### DATA IN THIS EXERCISE ###

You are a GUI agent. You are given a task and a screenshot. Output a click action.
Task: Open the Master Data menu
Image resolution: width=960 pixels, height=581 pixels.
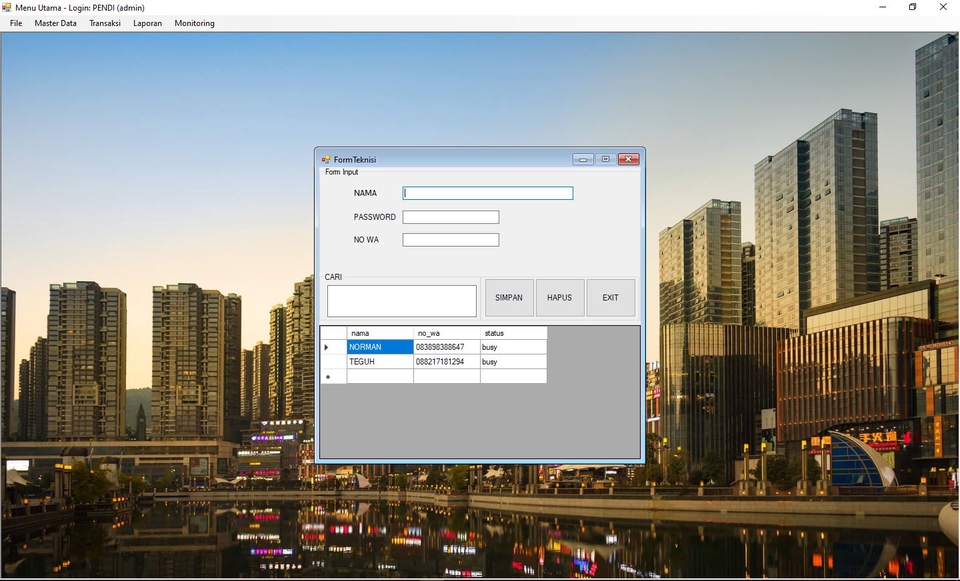[55, 23]
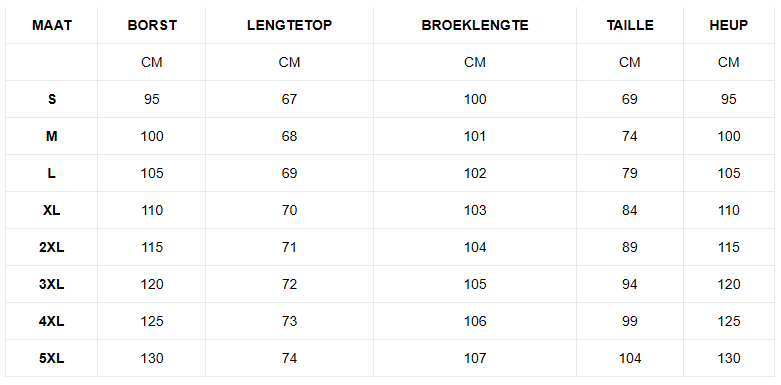Click broeklengte value 103
Viewport: 781px width, 385px height.
475,210
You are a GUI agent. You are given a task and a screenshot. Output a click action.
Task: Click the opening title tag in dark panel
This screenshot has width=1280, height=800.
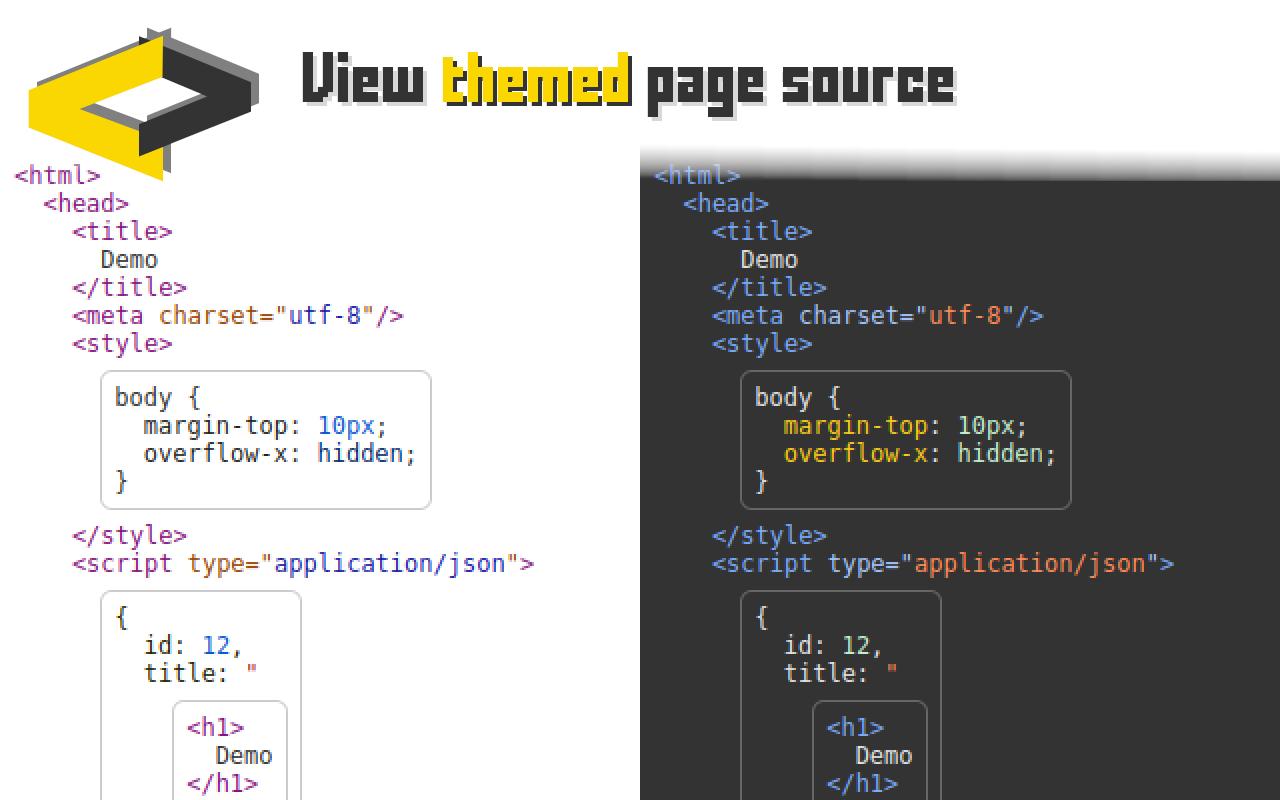click(762, 232)
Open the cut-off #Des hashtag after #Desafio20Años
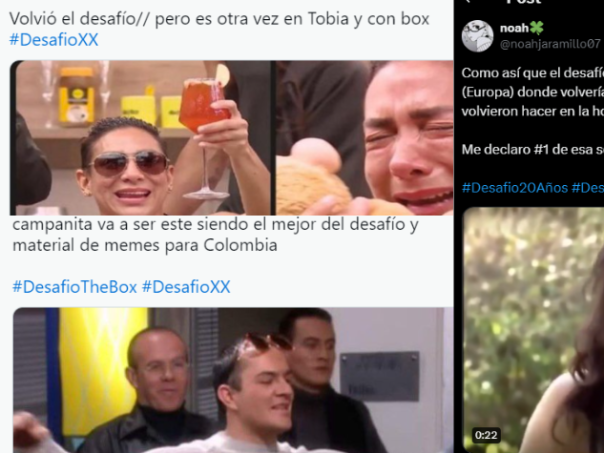 587,188
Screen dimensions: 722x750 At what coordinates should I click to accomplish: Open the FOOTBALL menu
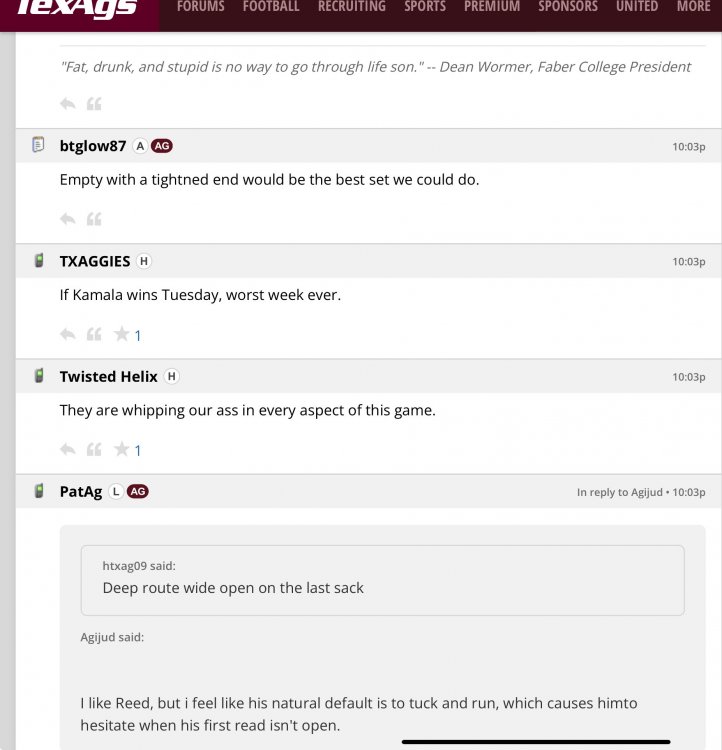[x=271, y=7]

###

→ EXERCISE OBJECTIVE: Without the pictures, copy out each entry exactly as it stands.

→ REPLY TO THE EXERCISE:
You are a GUI agent. You are given a task and a screenshot. Output a click action.
Task: Open the Master Data menu
Image resolution: width=960 pixels, height=581 pixels.
[55, 23]
Click broeklengte value 103
Viewport: 781px width, 385px height.
475,210
You are a GUI agent. You are given a task and a screenshot. Output a click action.
Task: Click the opening title tag in dark panel
This screenshot has width=1280, height=800.
click(762, 232)
Open the cut-off #Des hashtag after #Desafio20Años
 587,188
Screen dimensions: 722x750 At what coordinates should I click to accomplish: Open the FOOTBALL menu
[x=271, y=7]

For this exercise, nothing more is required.